**WHAT THE TASK ASKS**. Print the data exactly, leaving nothing out.

**SUPPLIED INFORMATION**.
= = = = =
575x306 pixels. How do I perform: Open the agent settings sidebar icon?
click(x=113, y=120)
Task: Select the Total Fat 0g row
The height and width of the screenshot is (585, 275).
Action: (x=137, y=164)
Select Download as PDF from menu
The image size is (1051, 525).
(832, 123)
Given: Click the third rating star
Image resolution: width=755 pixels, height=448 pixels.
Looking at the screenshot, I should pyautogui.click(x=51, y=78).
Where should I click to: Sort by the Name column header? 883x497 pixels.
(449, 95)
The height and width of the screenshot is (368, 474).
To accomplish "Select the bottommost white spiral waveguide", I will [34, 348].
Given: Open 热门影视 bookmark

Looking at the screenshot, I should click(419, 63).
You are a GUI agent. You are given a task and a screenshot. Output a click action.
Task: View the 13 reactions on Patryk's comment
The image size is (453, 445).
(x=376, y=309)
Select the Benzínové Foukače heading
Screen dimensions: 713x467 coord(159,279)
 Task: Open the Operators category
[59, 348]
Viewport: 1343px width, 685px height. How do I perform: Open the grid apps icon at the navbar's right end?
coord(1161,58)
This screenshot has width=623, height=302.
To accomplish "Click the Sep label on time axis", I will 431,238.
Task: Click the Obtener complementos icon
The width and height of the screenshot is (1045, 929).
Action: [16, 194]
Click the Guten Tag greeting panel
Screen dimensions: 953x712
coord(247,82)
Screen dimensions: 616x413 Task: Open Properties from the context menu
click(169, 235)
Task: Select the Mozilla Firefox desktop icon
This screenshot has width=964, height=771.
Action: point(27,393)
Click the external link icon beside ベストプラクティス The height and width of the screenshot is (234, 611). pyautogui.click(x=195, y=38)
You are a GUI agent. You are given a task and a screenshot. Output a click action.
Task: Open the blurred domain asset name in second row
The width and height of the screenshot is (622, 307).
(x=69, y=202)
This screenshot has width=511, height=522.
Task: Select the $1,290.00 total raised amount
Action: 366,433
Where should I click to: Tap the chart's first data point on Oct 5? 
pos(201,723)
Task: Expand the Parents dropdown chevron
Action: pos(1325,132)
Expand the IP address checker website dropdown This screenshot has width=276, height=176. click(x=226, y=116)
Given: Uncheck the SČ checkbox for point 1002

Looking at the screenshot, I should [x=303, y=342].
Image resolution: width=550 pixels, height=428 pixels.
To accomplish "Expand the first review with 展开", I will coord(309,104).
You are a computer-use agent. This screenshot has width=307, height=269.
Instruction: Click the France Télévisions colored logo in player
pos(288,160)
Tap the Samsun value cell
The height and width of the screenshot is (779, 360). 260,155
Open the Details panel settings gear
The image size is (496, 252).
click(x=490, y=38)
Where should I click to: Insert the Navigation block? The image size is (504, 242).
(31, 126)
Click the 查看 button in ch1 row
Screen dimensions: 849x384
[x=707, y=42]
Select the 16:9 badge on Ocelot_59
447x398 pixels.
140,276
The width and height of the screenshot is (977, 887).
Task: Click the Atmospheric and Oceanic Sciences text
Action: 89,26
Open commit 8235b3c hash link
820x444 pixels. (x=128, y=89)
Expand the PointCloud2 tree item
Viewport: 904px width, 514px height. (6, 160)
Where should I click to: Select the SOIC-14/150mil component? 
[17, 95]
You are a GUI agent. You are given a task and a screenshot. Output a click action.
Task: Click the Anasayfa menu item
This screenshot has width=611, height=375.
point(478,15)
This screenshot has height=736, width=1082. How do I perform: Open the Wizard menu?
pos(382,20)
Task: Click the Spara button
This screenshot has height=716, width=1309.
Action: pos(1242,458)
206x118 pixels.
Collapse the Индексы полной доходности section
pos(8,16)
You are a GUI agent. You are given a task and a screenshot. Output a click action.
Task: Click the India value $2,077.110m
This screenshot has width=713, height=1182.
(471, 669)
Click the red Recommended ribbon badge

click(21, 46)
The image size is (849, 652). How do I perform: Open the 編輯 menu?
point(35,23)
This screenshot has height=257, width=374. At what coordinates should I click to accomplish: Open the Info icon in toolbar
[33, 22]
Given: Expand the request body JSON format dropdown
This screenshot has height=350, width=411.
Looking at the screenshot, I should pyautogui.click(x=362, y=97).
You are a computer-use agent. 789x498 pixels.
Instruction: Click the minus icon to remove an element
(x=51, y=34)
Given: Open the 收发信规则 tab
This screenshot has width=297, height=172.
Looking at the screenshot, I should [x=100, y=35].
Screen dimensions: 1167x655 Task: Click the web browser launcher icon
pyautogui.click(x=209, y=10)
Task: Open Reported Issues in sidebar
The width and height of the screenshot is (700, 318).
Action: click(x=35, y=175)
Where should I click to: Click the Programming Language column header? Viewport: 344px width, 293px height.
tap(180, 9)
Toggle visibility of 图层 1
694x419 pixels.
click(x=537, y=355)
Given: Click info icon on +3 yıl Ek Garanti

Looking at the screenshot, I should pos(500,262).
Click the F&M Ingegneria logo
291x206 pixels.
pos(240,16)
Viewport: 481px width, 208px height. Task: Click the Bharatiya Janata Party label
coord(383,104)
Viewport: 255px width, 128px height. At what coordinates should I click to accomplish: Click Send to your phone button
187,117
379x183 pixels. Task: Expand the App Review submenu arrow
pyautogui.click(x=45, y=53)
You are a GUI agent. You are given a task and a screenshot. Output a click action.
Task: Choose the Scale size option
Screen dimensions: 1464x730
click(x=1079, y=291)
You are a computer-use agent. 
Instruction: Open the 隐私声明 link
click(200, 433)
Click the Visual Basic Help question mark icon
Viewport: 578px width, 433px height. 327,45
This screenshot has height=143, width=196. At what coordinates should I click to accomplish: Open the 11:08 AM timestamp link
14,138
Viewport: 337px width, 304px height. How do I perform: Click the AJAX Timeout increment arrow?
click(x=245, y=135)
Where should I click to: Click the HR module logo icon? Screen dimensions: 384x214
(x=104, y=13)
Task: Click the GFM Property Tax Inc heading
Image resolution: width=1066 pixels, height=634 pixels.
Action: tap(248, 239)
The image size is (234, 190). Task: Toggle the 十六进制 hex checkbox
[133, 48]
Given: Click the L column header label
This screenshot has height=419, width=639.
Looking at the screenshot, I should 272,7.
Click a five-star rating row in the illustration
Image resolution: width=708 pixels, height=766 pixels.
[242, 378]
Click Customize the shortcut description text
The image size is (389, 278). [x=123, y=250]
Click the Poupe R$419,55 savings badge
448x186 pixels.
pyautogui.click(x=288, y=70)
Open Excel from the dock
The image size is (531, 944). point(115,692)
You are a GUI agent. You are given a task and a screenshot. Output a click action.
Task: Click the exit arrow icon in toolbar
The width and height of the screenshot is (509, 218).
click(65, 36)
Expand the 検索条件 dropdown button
= = = = =
**ANSWER TO THE EXERCISE**.
575x306 pixels. How do I perform: Open the agent settings sidebar icon?
click(x=113, y=120)
Task: Select the Total Fat 0g row
The height and width of the screenshot is (585, 275).
Action: (x=137, y=164)
Select Download as PDF from menu
The image size is (1051, 525).
(832, 123)
Given: Click the third rating star
Image resolution: width=755 pixels, height=448 pixels.
Looking at the screenshot, I should pyautogui.click(x=51, y=78).
Where should I click to: Sort by the Name column header? 883x497 pixels.
(449, 95)
The height and width of the screenshot is (368, 474).
To accomplish "Select the bottommost white spiral waveguide", I will [34, 348].
Given: Open 热门影视 bookmark

Looking at the screenshot, I should click(419, 63).
You are a GUI agent. You are given a task and a screenshot. Output a click action.
Task: View the 13 reactions on Patryk's comment
The image size is (453, 445).
(x=376, y=309)
Select the Benzínové Foukače heading
Screen dimensions: 713x467 coord(159,279)
 Task: Open the Operators category
[59, 348]
Viewport: 1343px width, 685px height. How do I perform: Open the grid apps icon at the navbar's right end?
coord(1161,58)
This screenshot has width=623, height=302.
To accomplish "Click the Sep label on time axis", I will 431,238.
Task: Click the Obtener complementos icon
The width and height of the screenshot is (1045, 929).
Action: [16, 194]
Click the Guten Tag greeting panel
Screen dimensions: 953x712
coord(247,82)
Screen dimensions: 616x413 Task: Open Properties from the context menu
click(169, 235)
Task: Select the Mozilla Firefox desktop icon
This screenshot has width=964, height=771.
Action: point(27,393)
Click the external link icon beside ベストプラクティス The height and width of the screenshot is (234, 611). pyautogui.click(x=195, y=38)
You are a GUI agent. You are given a task and a screenshot. Output a click action.
Task: Open the blurred domain asset name in second row
The width and height of the screenshot is (622, 307).
(x=69, y=202)
This screenshot has width=511, height=522.
Task: Select the $1,290.00 total raised amount
Action: 366,433
Where should I click to: Tap the chart's first data point on Oct 5? 
pos(201,723)
Task: Expand the Parents dropdown chevron
Action: pos(1325,132)
Expand the IP address checker website dropdown This screenshot has width=276, height=176. click(x=226, y=116)
Given: Uncheck the SČ checkbox for point 1002

Looking at the screenshot, I should [x=303, y=342].
Image resolution: width=550 pixels, height=428 pixels.
To accomplish "Expand the first review with 展开", I will coord(309,104).
You are a computer-use agent. This screenshot has width=307, height=269.
Instruction: Click the France Télévisions colored logo in player
pos(288,160)
Tap the Samsun value cell
The height and width of the screenshot is (779, 360). 260,155
Open the Details panel settings gear
The image size is (496, 252).
click(x=490, y=38)
Where should I click to: Insert the Navigation block? The image size is (504, 242).
(31, 126)
Click the 查看 button in ch1 row
Screen dimensions: 849x384
[x=707, y=42]
Select the 16:9 badge on Ocelot_59
447x398 pixels.
140,276
The width and height of the screenshot is (977, 887).
Task: Click the Atmospheric and Oceanic Sciences text
Action: 89,26
Open commit 8235b3c hash link
820x444 pixels. (x=128, y=89)
Expand the PointCloud2 tree item
Viewport: 904px width, 514px height. (6, 160)
Where should I click to: Select the SOIC-14/150mil component? 
[17, 95]
You are a GUI agent. You are given a task and a screenshot. Output a click action.
Task: Click the Anasayfa menu item
This screenshot has width=611, height=375.
point(478,15)
This screenshot has height=736, width=1082. How do I perform: Open the Wizard menu?
pos(382,20)
Task: Click the Spara button
This screenshot has height=716, width=1309.
Action: pos(1242,458)
206x118 pixels.
Collapse the Индексы полной доходности section
pos(8,16)
You are a GUI agent. You are given a task and a screenshot. Output a click action.
Task: Click the India value $2,077.110m
This screenshot has width=713, height=1182.
(471, 669)
Click the red Recommended ribbon badge

click(21, 46)
The image size is (849, 652). How do I perform: Open the 編輯 menu?
point(35,23)
This screenshot has height=257, width=374. At what coordinates should I click to accomplish: Open the Info icon in toolbar
[33, 22]
Given: Expand the request body JSON format dropdown
This screenshot has height=350, width=411.
Looking at the screenshot, I should pyautogui.click(x=362, y=97).
You are a computer-use agent. 789x498 pixels.
Instruction: Click the minus icon to remove an element
(x=51, y=34)
Given: Open the 收发信规则 tab
This screenshot has width=297, height=172.
Looking at the screenshot, I should [x=100, y=35].
Screen dimensions: 1167x655 Task: Click the web browser launcher icon
pyautogui.click(x=209, y=10)
Task: Open Reported Issues in sidebar
The width and height of the screenshot is (700, 318).
Action: click(x=35, y=175)
Where should I click to: Click the Programming Language column header? Viewport: 344px width, 293px height.
tap(180, 9)
Toggle visibility of 图层 1
694x419 pixels.
click(x=537, y=355)
Given: Click info icon on +3 yıl Ek Garanti

Looking at the screenshot, I should pos(500,262).
Click the F&M Ingegneria logo
291x206 pixels.
pos(240,16)
Viewport: 481px width, 208px height. Task: Click the Bharatiya Janata Party label
coord(383,104)
Viewport: 255px width, 128px height. At what coordinates should I click to accomplish: Click Send to your phone button
187,117
379x183 pixels. Task: Expand the App Review submenu arrow
pyautogui.click(x=45, y=53)
You are a GUI agent. You are given a task and a screenshot. Output a click action.
Task: Choose the Scale size option
Screen dimensions: 1464x730
click(x=1079, y=291)
You are a computer-use agent. 
Instruction: Open the 隐私声明 link
click(200, 433)
Click the Visual Basic Help question mark icon
Viewport: 578px width, 433px height. 327,45
This screenshot has height=143, width=196. At what coordinates should I click to accomplish: Open the 11:08 AM timestamp link
14,138
Viewport: 337px width, 304px height. How do I perform: Click the AJAX Timeout increment arrow?
click(x=245, y=135)
Where should I click to: Click the HR module logo icon? Screen dimensions: 384x214
(x=104, y=13)
Task: Click the GFM Property Tax Inc heading
Image resolution: width=1066 pixels, height=634 pixels.
Action: tap(248, 239)
The image size is (234, 190). Task: Toggle the 十六进制 hex checkbox
[133, 48]
Given: Click the L column header label
This screenshot has height=419, width=639.
Looking at the screenshot, I should 272,7.
Click a five-star rating row in the illustration
Image resolution: width=708 pixels, height=766 pixels.
[242, 378]
Click Customize the shortcut description text
The image size is (389, 278). [x=123, y=250]
Click the Poupe R$419,55 savings badge
448x186 pixels.
pyautogui.click(x=288, y=70)
Open Excel from the dock
The image size is (531, 944). point(115,692)
You are a GUI agent. You are given a task and a screenshot. Output a click action.
Task: Click the exit arrow icon in toolbar
The width and height of the screenshot is (509, 218).
click(65, 36)
Expand the 検索条件 dropdown button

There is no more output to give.